Visio’s Jeff Ball looks to overcome challenge of remote due diligence
The President and CEO of a leading residential real estate investment lender says there are unique challenges in growing a real estate-focused platform into a national entity.
Jeff Ball said underwriting real estate transactions is a challenge for platforms because no one has created the methodology and technology to perform remote due diligence.
In contrast, with unsecured consumer lending credit scores are predictive of consumer behavior regardless of where the applicant lives, he explained.
“The hard part of lending in real estate, especially remotely, is the challenge posed with assessing the property’s condition and the area it is in,” Mr. Ball said.
This problem is especially acute in certain areas of major cities where revitalization efforts are taking place. In areas of Baltimore and Philadelphia, for example, some blocks can feature five or six houses which have been redeveloped and which are in good shape. A half-block down the street, someone may want to renovate a house between an empty lot and a burned-out home.
Tough to see that when you are working several states away.
One step Visio takes is to verify the borrower’s experience level, Mr. Ball said. If they have previously borrowed for several successful “fix and flips,” this says the borrower has at least some idea of the work involved and how much profit those efforts can reasonably expect to generate.
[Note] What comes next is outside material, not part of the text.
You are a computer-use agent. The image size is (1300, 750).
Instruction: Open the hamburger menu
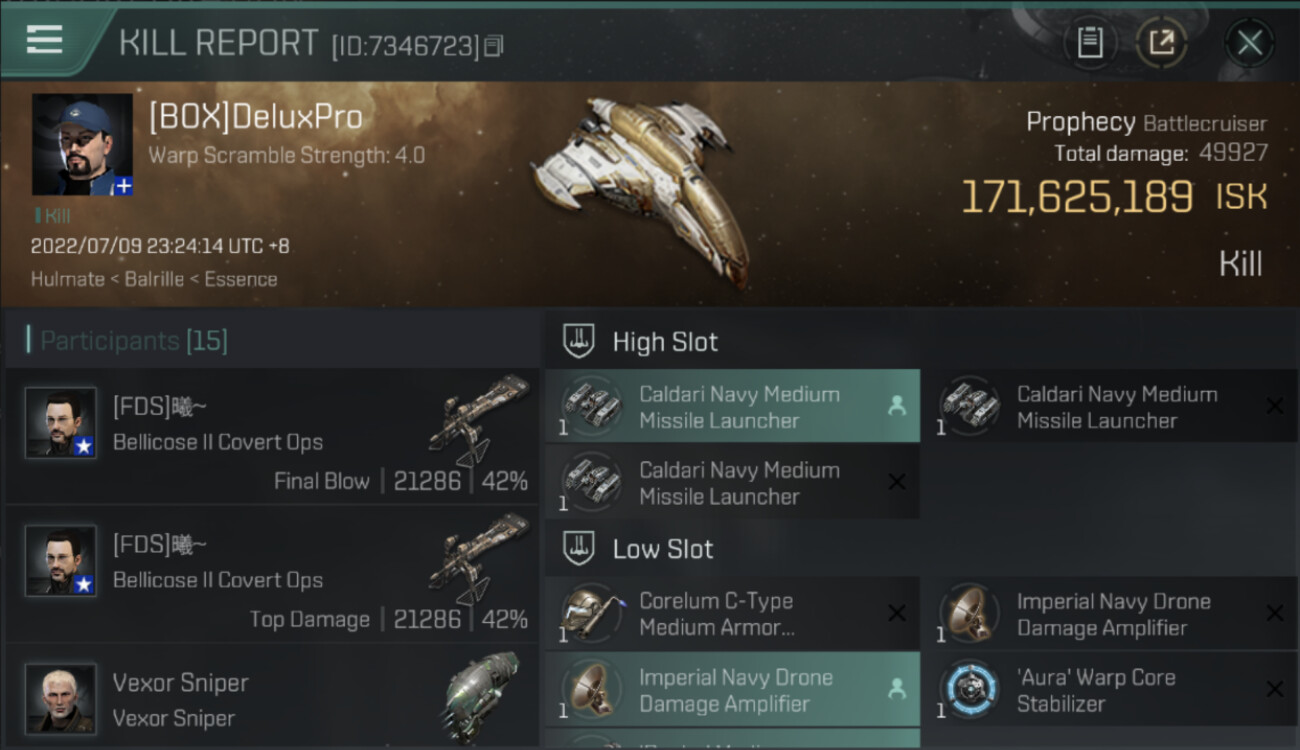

Take an example of a house valued at $100,000. A borrower may have a goal of putting $40,000 of improvements into that home and then selling it for $180,000 to generate a net return of $40,000, minus loan costs.
The experienced participant will look for a property in fairly good shape that would benefit from painting, new fixtures and maybe some flooring.
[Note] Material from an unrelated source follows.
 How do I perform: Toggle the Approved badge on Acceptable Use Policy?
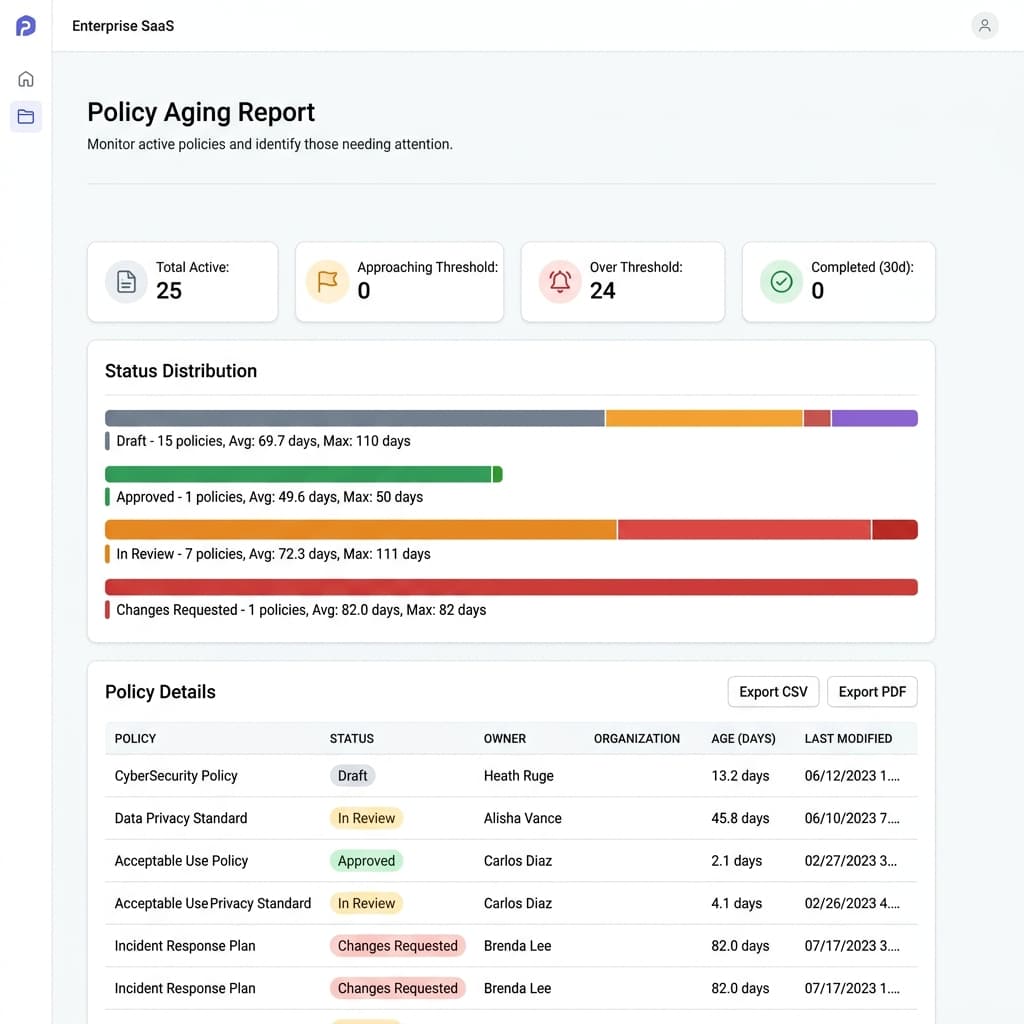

The rookie may not know what to look for when buying that first “fix and flip” and end up with a house that needs to be stripped to the framing.
“All of a sudden that house is worth less than $100,000,” Mr. Ball said.
Such repairs are beyond the scope of the weekend handyman, leaving them to have to hire a professional contractor. That increases costs and deceases profit margins, Mr. Ball added.
“If the deal goes sideways the platform now has to find someone to fix the property, which is especially challenging if the house is halfway across the country.”
That is why Visio only finances property purchases, Mr. Ball said. The borrower must be able to bring their own money into a deal to cover the upgrades.
Another challenge for real estate lending platforms is finding enough quality deals they can cost effectively perform due diligence on and present to investors, Mr. Ball said.
This problem is especially acute for remote lenders, Mr. Ball said.
“The risk for (remote) platforms is they get negatively selected,” he explained.
“If you are not the local guy you can get taken because if a local lender liked the deal they would have done it.”
Platforms can attract better quality deals by providing access to flexible and cheaper capital that gives them a cost advantage, Mr. Ball said.
When people are considering investing with a platform, there are many questions to consider, Mr. Ball said. The investor should know how the platform services the loans and what their approach is when deals do not work out. Some say they do not have deals that go sour, which is unlikely if they have any reasonable amount of deal flow.
Trustworthy platforms actually state what happens if the platform goes out of business, Mr. Ball said.
Visio uses a third-party servicer, which capital partners appreciate, Mr. Ball said. The servicer accepts payments and distributes funds to Visio and others.
Some platforms accept payment directly into their own general accounts, Mr. Ball explained. This provides less control over how the funds are spent. If a platform experiences financial stress, available funds are deployed wherever the operator chooses to send them.
Wise platforms also use a collateral agent who serves as a document custodian, Mr. Ball added.
During and immediately following the mortgage crisis, many people challenged a company’s ability to foreclose on a property. As loans were packaged and repackaged, it was hard to track ownership and keep proper files.
“Collateral agents hold the original loan files,” Mr. Ball said.
More attention is being paid to how the different lending platforms will react when the market hits a down part of the cycle. Mr. Ball believes it is sensible to assume those companies which combine decades of industry knowledge with technical expertise will fare better than those whose founders are great with technology but have scant experience in the field.
“Many of these underwriting models have not been tested through down cycles and I believe they are underpricing risk,” Mr. Ball said.